**TESTO DI PARTENZA:**
________
3. Appare chiara, a questo punto, l’importanza della definizione dell’indennizzo per gli uscenti a cui carico, peraltro, si può imporre di abbattere, a loro spese, le opere non amovibili autorizzate e da loro realizzate. Ed è questa la maggiore criticità del decreto legge in esame, in quanto si prevede per questo una procedura lunga e complicata in cui intervengono anche professionisti privati scelti dai Comuni, rinviando peraltro la determinazione delle modalità di calcolo a un successivo decreto attuativo, che il Ministero delle Infrastrutture dovrebbe (il condizionale è d’obbligo) emanare entro il 31 marzo del prossimo anno; bloccando, di fatto, nel frattempo qualsiasi iniziativa innovativa dei Comuni.

Insomma, appare già evidente che, in questo modo, pur accettando formalmente di rinnovare, l’attuale governo sta ponendo tutte le premesse per mantenere ancora a lungo la situazione attuale e per favorire, quando e se ci sarà la sostituzione, il subentro di grandi capitali.
________
**MATERIALE FORNITO:**
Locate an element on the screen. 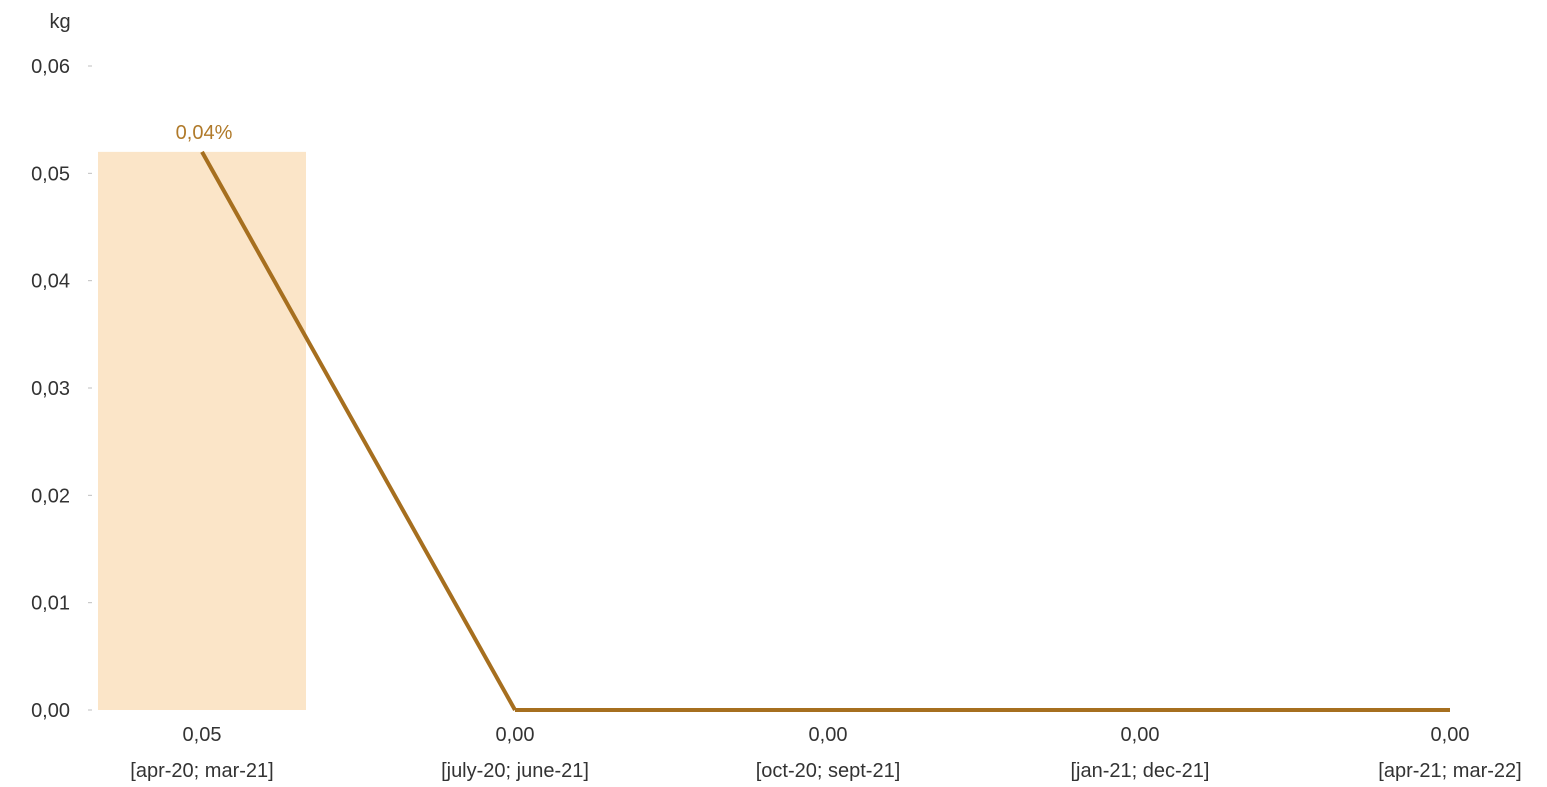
________
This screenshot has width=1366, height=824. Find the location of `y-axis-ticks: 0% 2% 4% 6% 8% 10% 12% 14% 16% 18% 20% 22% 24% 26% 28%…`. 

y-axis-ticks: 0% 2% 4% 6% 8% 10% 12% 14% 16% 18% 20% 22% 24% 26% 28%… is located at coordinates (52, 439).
________
**DETTAGLI ESERCIZIO:** Per favore, modifica il testo di partenza, tutto il tratto da "Insomma, appare già" giù fino a "di grandi capitali.", riscrivendolo con "esecutivo" al posto di "governo".

**LA TUA RISPOSTA:**
Insomma, appare già evidente che, in questo modo, pur accettando formalmente di rinnovare, l’attuale esecutivo sta ponendo tutte le premesse per mantenere ancora a lungo la situazione attuale e per favorire, quando e se ci sarà la sostituzione, il subentro di grandi capitali.